NCRS will introduce the new vehicle assessment programme. It will be designed to promote and conduct independent testing programmes that will assess the safety and environmental characteristics of motor vehicles. 

Toyota Lanka Head of Sales Ashan De Silva feels that the introduction of such regulations is timely and essential, given the high volume of traffic on Sri Lankan roads and the requirement for international standard safety features with the increased usage of high speed highways for travel. The higher safety regulations will contribute towards reducing the number of fatalities and injuries to passengers with the increasing number of road accidents.
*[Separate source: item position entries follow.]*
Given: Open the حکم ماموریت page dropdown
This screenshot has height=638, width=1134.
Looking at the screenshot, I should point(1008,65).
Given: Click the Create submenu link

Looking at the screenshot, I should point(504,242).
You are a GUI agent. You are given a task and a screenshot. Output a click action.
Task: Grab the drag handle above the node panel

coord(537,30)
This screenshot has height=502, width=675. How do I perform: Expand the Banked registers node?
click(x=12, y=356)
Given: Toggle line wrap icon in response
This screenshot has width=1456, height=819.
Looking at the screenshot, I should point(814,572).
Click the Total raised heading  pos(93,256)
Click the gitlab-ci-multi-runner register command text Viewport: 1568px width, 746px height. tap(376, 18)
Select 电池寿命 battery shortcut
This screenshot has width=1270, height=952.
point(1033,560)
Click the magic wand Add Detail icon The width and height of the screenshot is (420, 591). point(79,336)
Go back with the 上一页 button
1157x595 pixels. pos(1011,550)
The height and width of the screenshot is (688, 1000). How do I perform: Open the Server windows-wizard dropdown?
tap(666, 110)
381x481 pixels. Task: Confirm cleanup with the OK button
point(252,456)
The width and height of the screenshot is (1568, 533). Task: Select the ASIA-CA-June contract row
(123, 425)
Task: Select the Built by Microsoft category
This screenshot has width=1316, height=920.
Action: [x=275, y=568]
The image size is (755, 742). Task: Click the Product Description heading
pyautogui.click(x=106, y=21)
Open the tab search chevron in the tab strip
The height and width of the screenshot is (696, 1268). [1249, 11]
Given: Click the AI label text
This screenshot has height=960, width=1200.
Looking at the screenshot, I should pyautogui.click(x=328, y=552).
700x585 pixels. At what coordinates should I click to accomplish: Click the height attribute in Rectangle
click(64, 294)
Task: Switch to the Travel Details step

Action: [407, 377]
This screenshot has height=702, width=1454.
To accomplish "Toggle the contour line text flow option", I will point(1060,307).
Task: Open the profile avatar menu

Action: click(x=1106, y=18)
“A large number of vehicles imported to Sri Lanka do not have basic safety features. Irrespective of the brand and market competition, I strongly believe all vehicles should have safety features such as air bags, ABS, crumple zones, and reinforced passenger compartments in order to counter adverse probabilities created with the development of new roads, expressways and highways with high speed-limits and the rising density of vehicles on the roads.  With the current road conditions, extra precautions should be taken to safeguard passengers as well as pedestrians when accidents occur. We at Toyota Lanka always place safety as an utmost priority and all our vehicles have very high ASEAN –NCAP ratings (New Car Assessment Program), which is the internationally-accepted system to assess the safety of a car with ratings given based on crash tests,” said De Silva.

Introducing safety standard when importing or producing will not the serve the purpose of reducing the rate of accidents in a country. Continuous monitoring is required to find out the condition of the vehicles and whether the owners maintain the required standards right throughout.

Safety of the vehicles is very important to reduce the occurrence of vehicle accidents and its consequences. A broader scope of vehicle safety which is road traffic safety broadly includes roadway design.

Purchasing a vehicle is perhaps one of the largest investments you will ever make, second to the purchase of your home. Therefore, your vehicle isn’t just a vehicle, it’s like property. In times of need, you can sell it for a less expensive model, and use the money for something useful. In times of success, you can trade it in for something that comes with even better features, benefits and looks

As vehicles improve with technological advancements, faster speeds have been attained and annoying little bumps as well as more serious accidents are by-products. Automobile manufacturers became more concerned with improving car safety and preventing injuries and deaths. It cannot be overstated how much car safety has improved over the years. But, with that said, accidents can and do continue to occur.

It is the responsibility of all motorists and passengers to strive for the safety of the vehicle. Not every accident can be prevented completely, but we as consumers can make good choices by selecting a safe vehicle for ourselves and our families, and use the restraint system.